Passage to read:
★ ★ ★

The Jukola relay belongs to the noblesse of forest sports
The Jukola Relay Orienteering Competition takes place at night, and what a long night it is. But it is impossible not to follow it because it is simply just too engaging.
The Jukola Relay is the culmination of early summer for many Finns whether they attend the event on site or follow it on the radio at home or on their summer cottage. Listening to the Jukola radio broadcast is often an essential summertime ritual.
Jukola is a part of Finnish cultural landscape. Its name derives from a book called “The Seven Brothers”, published in 1870 by one of Finland’s national authors, Aleksis Kivi (1834–72).
It was one of the first novels ever written in Finnish. The book’s seven main characters, the seven brothers, live on an agricultural and forest holding called Jukola.
But the name has another meaning, too: the Jukola Relay can literally be understood also as the Jukola message in Finnish. It is a message from the Jukola brothers to present generations, as well as a concrete message that is announced on stage at Jukola and passed over to the winner of the race.
The Jukola Relay is open to both men and women. During the Jukola weekend there is also another competition, the Venlas’ Relay, and it is for women only. It is named after the maiden Venla, who was the object of dreams for all seven brothers.
The Jukola Relay is enormously popular. Last weekend there were 14,000 competitors from 2,000 teams participating in the 60th Jukola relay that was organised in Tampere. Overall 30,000 people took part in the whole event.
In fact, the massive event is now reaching its limits and bordering on whether it is humanly possible to organise a larger orienteering event.
Picking the route is the competitors’ business
A couple of titbits of information for those who are not all that familiar with orienteering: when the race begins the competitors are given a map, which indicates control points, or just controls, which the competitor must visit. The competitor who visits the controls, which are located deep in the forest the fastest, is the winner.
The orienteers can choose their routes freely, as long as they visit each control in the given order. To prove that they have done this, the orienteers must punch in at every control with a special device.
If this is not done correctly, the performance is disqualified. The relay team decides the order of its members’ performance, and the team who visits all controls the fastest is the winner.

★ ★ ★

Work to complete: In the article on the Jukola relay, how many competitors took part in the 60th Jukola relay in Tampere?

Stored records:
★ ★ ★

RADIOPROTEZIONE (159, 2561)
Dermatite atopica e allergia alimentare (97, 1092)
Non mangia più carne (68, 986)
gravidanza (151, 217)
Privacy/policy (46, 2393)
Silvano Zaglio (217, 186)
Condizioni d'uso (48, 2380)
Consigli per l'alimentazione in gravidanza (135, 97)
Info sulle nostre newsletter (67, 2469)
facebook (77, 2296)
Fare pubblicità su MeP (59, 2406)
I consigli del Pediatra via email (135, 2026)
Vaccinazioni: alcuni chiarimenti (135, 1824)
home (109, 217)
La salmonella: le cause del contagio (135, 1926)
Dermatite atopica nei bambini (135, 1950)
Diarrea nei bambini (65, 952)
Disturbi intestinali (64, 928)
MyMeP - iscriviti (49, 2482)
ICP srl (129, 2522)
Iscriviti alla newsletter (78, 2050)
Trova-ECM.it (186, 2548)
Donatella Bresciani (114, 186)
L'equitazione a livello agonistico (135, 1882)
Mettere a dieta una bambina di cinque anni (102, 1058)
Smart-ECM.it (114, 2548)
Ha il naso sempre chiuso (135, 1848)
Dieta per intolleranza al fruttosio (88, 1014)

★ ★ ★

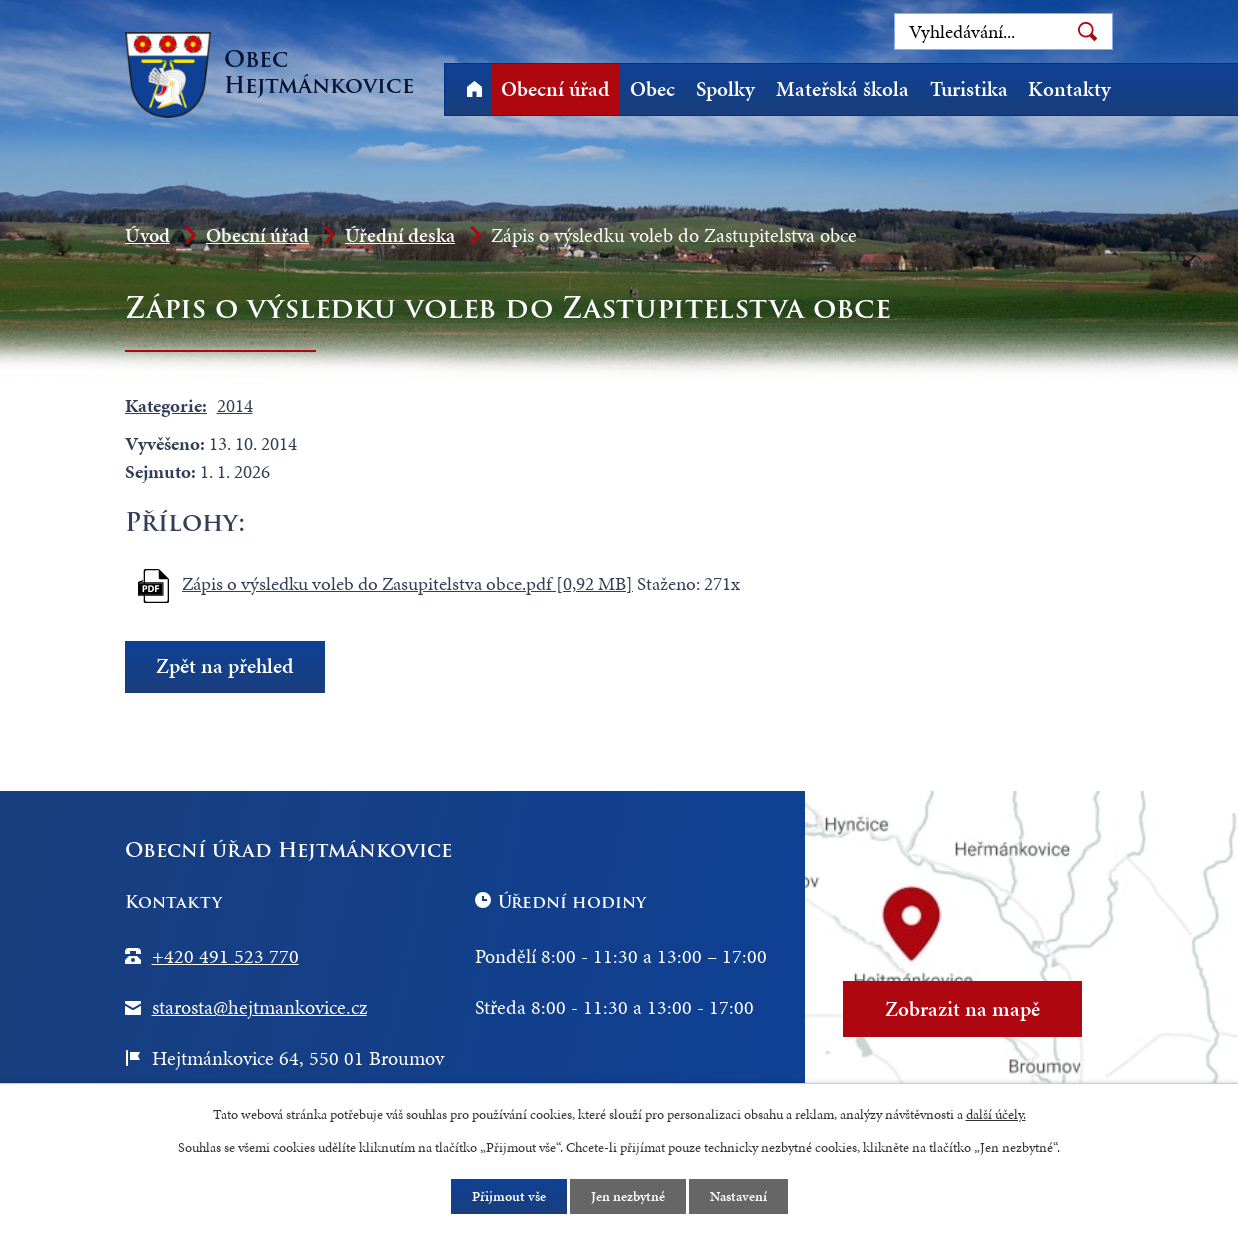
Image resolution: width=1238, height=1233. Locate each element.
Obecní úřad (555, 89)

★ ★ ★

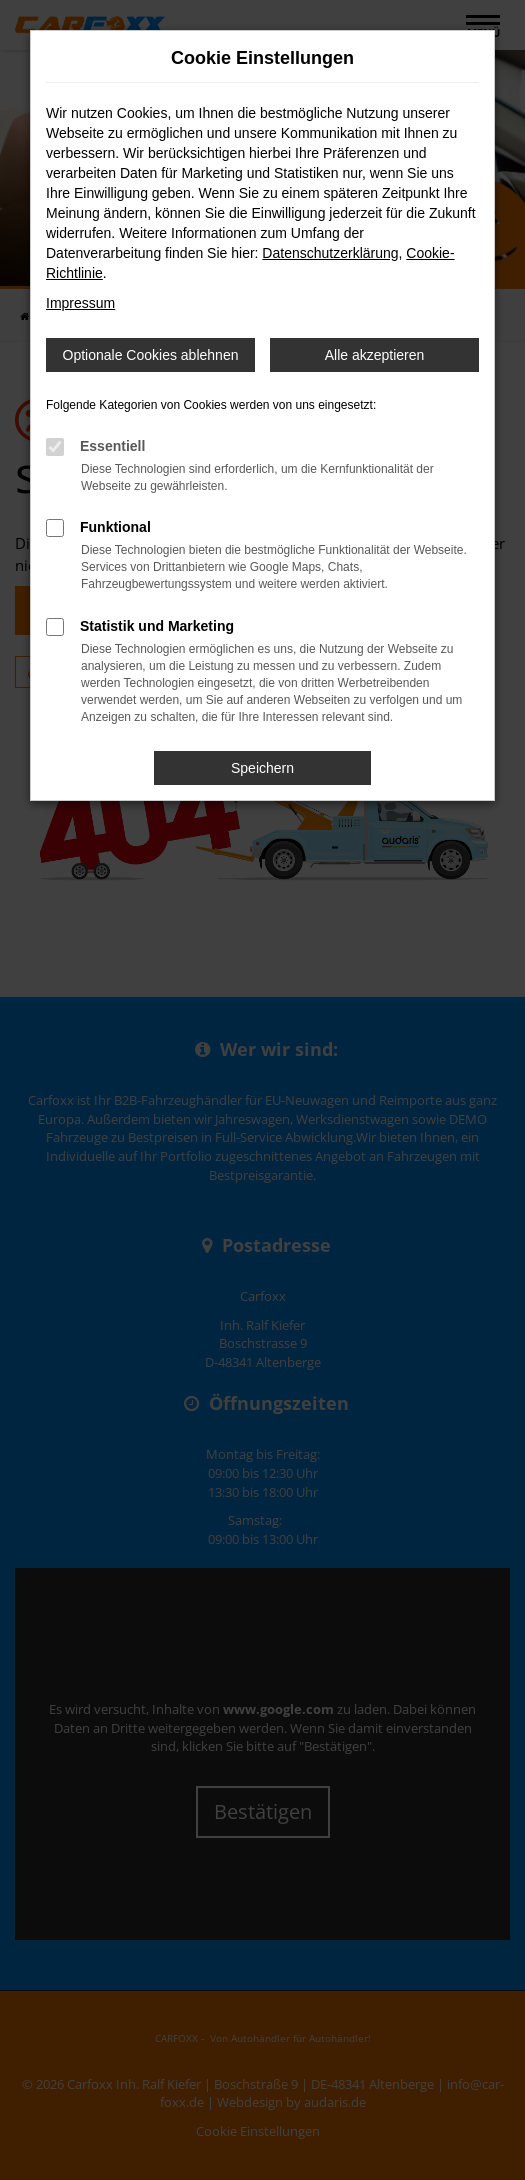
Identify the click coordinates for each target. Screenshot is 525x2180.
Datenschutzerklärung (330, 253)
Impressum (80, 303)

★ ★ ★

Task solution: 14,000 competitors from 2,000 teams.